Si elle avait été en « grosse souffrance », nous aurions évidemment décidé de la libérer plus tôt. Mais autant cela ne semblait pas être le cas (pour autant qu’on puisse l’évaluer chez un chien…), autant je ne supportais pas qu’elle ne soit « pas bien ». En fait, j’ai commencé à ne pouvoir vraiment respirer et me détendre que quand elle dormait, paisible. Quand j’étais sûre qu’elle était bien. J’avais constamment un œil sur elle et je me mettais en branle au moindre signe d’inconfort… j’essayais de réfléchir à la meilleure façon de l’aider selon les symptômes. A force, nous avions pu identifier quand elle avait du reflux, quand elle avait mal au ventre, quand elle essayait de se faire vomir parce qu’elle avait bu trop d’eau… et nous avions toute une série de remèdes à utiliser selon les cas. Mais là aussi, plus le temps passait, moins ça fonctionnait. Alors on en cherchait de nouveaux.
Il nous semblait trop risqué, vu son âge, de la mettre sous anesthésie pour faire des examens. Alors nous avancions à tâtons, à l’aveugle.
Je suis bien consciente que ces quelques exemples n’ont rien de réjouissant. Mais ça a été une partie de notre réalité quotidienne. Je sais aussi que chacun vieillit différemment. Funny a tiré sa révérence le 16 juin dernier, à 17.5 ans, dans des circonstances totalement différentes.
J’ai donné à Emmy tout ce que je pouvais.
Du fond du cœur.
Jusqu’au bout.
Jusqu’à la décision de la laisser partir…
Si ce bout de chemin a été difficile, il a aussi été imprégné d’amour, d’un bout à l’autre.
Je sais que ma difficulté à gérer son inconfort a été proportionnelle à l’amour que nous partageons toujours.
Ce parcours m’a montré, à mon corps défendant, que la souffrance fait partie de la vie.
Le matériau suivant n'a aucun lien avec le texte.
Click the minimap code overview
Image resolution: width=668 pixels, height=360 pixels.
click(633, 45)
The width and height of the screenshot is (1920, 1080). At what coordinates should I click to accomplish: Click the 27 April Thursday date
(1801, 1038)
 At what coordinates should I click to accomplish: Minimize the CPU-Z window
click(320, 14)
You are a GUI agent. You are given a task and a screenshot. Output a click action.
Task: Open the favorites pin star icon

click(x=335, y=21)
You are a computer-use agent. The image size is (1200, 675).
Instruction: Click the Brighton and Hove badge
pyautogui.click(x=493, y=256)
A un moment où à un autre, même si c’est différent pour chacun. Qu’accompagner ceux qu’on aime, c’est beau et douloureux à la fois. Mais que ce qui reste, c’est l’amour.
Tout cela m’a montré aussi que j’ai trouvé la force, chaque jour, de faire ce que je pouvais, de continuer à chercher comment l’aider. Au-delà des moments de découragement et de ras-le-bol. Ce qui donne ce courage, c’est aussi l’amour.
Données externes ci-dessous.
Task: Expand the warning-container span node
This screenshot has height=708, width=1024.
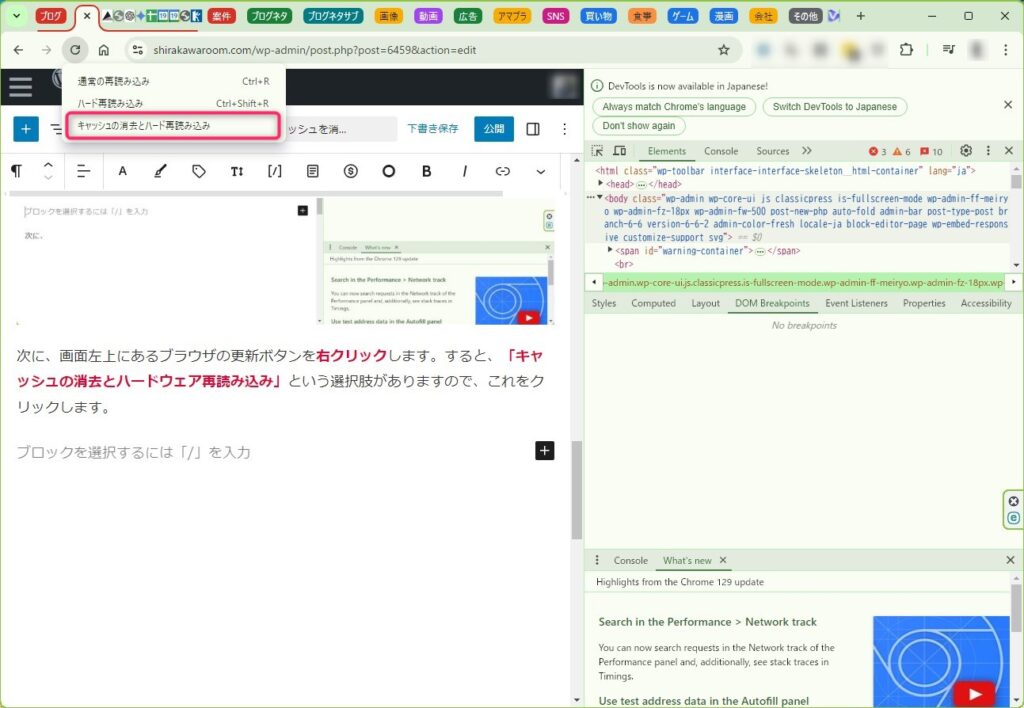Action: point(610,250)
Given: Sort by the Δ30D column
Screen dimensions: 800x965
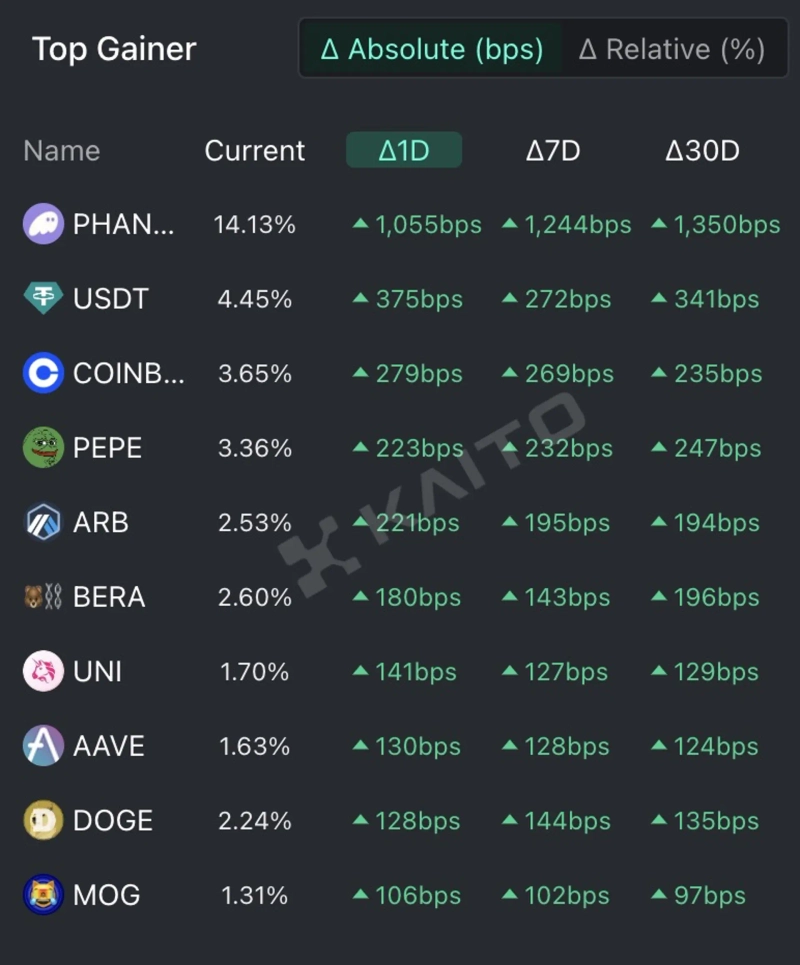Looking at the screenshot, I should coord(702,151).
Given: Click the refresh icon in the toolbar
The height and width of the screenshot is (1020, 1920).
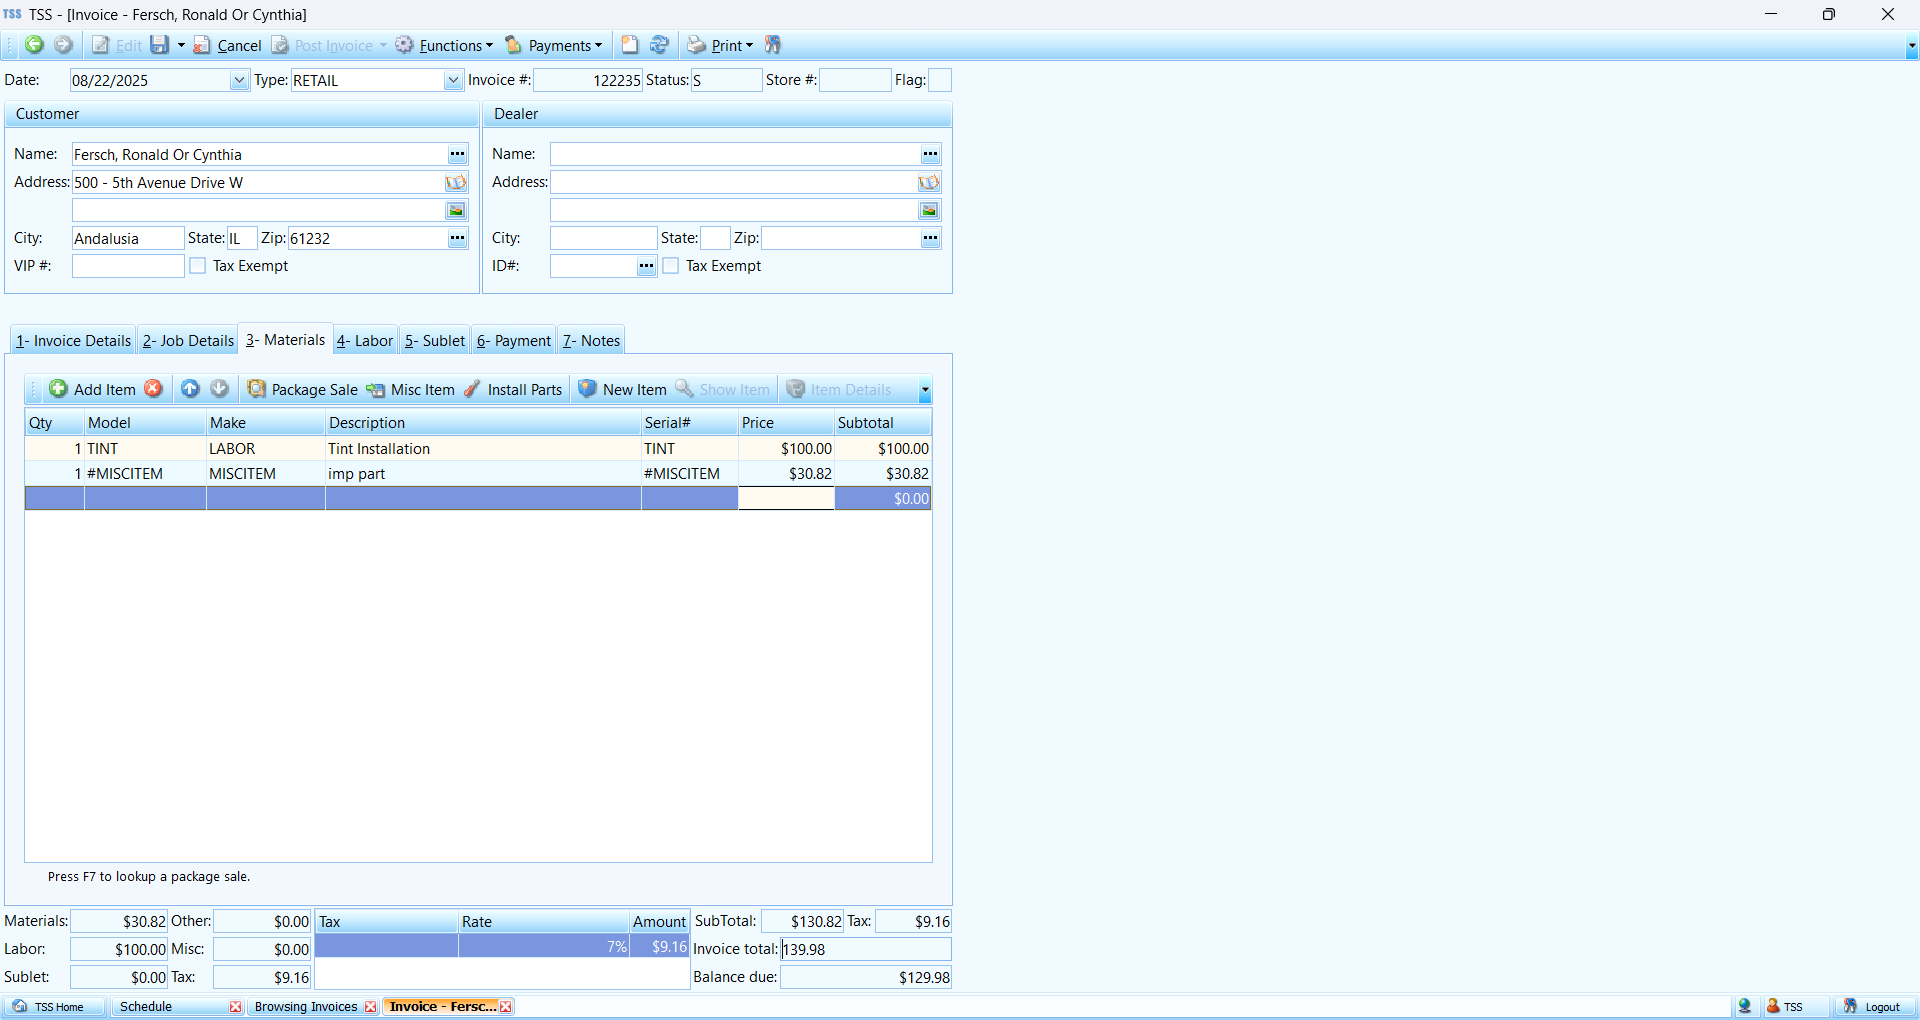Looking at the screenshot, I should click(x=659, y=45).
Tout cela a mis à jour une vulnérabilité que je m’évertue le plus souvent à cacher. Dans ces situations-là, on a autre chose à faire que de sauver la face. On regarde les choses en face. Les priorités se réorganisent. L’énergie vient, même si on ne sait pas trop d’où et qu’on est épuisé.
Cette partie de mon chemin avec Emmy m’a peut-être changée davantage que tout ce qui a précédé… dans ces moments forts, tout est bousculé et prend une nouvelle forme.
Notre famille aussi, d’ailleurs. Chacun cherche ses nouvelles marques, sans la présence physique de la matriarche canine… c’est un processus qui comme le reste, demandera observation, écoute, flexibilité et adaptabilité.